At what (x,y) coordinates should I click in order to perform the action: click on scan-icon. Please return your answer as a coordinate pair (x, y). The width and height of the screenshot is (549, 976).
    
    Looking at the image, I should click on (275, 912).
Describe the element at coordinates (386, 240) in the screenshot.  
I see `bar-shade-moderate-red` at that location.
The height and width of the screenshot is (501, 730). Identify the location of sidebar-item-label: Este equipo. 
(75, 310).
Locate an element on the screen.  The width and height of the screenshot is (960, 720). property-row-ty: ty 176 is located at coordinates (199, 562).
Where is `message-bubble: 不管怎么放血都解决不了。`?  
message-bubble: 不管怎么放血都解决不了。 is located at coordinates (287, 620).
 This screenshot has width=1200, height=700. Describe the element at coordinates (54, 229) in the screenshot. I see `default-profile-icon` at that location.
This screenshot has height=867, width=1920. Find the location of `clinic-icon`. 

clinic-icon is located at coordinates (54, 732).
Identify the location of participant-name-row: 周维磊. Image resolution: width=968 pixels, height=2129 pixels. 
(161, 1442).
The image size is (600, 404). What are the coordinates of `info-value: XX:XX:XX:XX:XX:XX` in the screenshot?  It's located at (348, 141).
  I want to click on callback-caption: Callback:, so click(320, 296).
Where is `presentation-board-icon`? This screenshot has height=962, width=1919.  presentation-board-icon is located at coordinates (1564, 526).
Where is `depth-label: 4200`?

**********

INSTRUCTION: Render the lines from the one containing "This screenshot has height=867, width=1920." through the last line, both included, as a numbered list, leaving out blank lines.

EXERCISE SOLUTION:
1. This screenshot has height=867, width=1920. Find the location of `clinic-icon`. 
2. clinic-icon is located at coordinates (54, 732).
3. Identify the location of participant-name-row: 周维磊. Image resolution: width=968 pixels, height=2129 pixels. 
4. (161, 1442).
5. The image size is (600, 404). What are the coordinates of `info-value: XX:XX:XX:XX:XX:XX` in the screenshot?  It's located at (348, 141).
6.   I want to click on callback-caption: Callback:, so click(320, 296).
7. Where is `presentation-board-icon`? This screenshot has height=962, width=1919.  presentation-board-icon is located at coordinates (1564, 526).
8. Where is `depth-label: 4200`?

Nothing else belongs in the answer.